Não é segredo que um número grande de empresas, sobretudo no Brasil estão migrando parte de seus desktops para Linux, sem contar o crescimento no uso em servidores e dispositivos embarcados em geral. Por isso, oferecer produtos compatíveis com o sistema é uma questão estratégica para a maioria dos fabricantes. Semana passada recebi uma encomenda da HP Brasil, contendo um HP NX6310, emprestado para um teste de 4 semanas de sua compatibilidade no Linux. Este é um modelo "business", com tela de 15" (1024x768), 512 MB de RAM, HD de 40 GB, teclado PT-BR e processador Intel Core Duo T2300E, de 1.6 GHz.
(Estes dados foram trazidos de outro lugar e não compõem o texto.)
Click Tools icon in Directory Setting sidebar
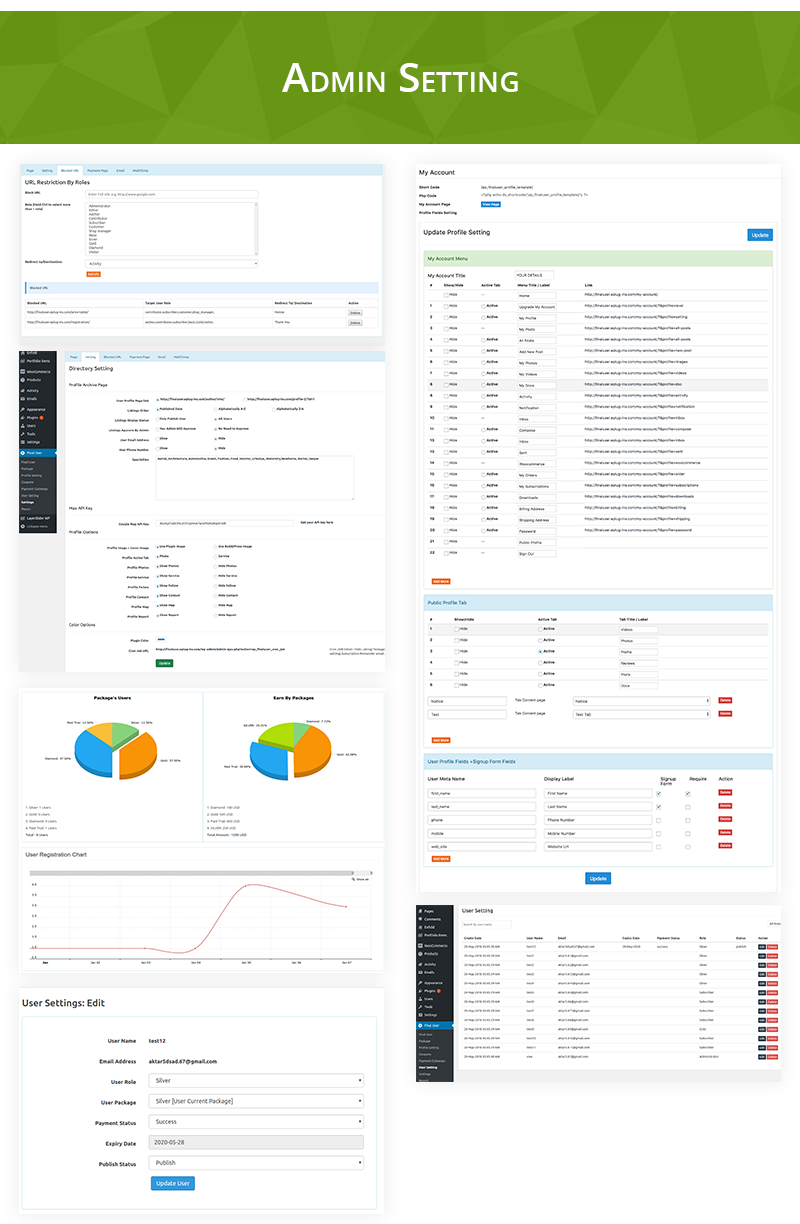This screenshot has width=800, height=1224. 23,433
Aqui está uma comparação entre as telas do NX6310 (ao centro), do Toshiba A70 (à esquerda) e do Asus M5200, os três com o brilho no máximo e rodando com a carga da bateria. O HP tem uma luminosidade e contraste mais ou menos no mesmo nível do A70 (que tem uma tela melhor que a maioria dos notes de baixo custo atuais), levando vantagem sobre o Asus:
Só para referência, o IBM Travelstar IC25N080ATMR04 (80 GB, interface IDE, 4200 RPM) que equipa o Asus M5 obtém uma média de 26 MB/s e um SAMSUNG SP1203N (o modelo de 7200 RPM, para desktops) obtém 55 MB/s. Do lado esquerdo temos o conector da placa de rede (uma Broadcom BCM4401, de 100 megabits), a saída de vídeo, as duas portas USB, os conectores para fone e microfone e o slot PCMCIA. Do lado direito temos o conector do modem, a porta firewire e o drive, enquanto atrás temos apenas a bateria e o conector da fonte. Este modelo não possui saída de vídeo S-Video, nem DVI:
Os speakers estão posicionados na parte frontal, logo abaixo do touchpad. Esta não é exatamente a posição ideal (que seria a base da tela), mas vem sendo a posição preferida pelos fabricantes, já que a parte frontal tem muito mais espaço interno livre que a base, onde já está a bateria, botões e conectores.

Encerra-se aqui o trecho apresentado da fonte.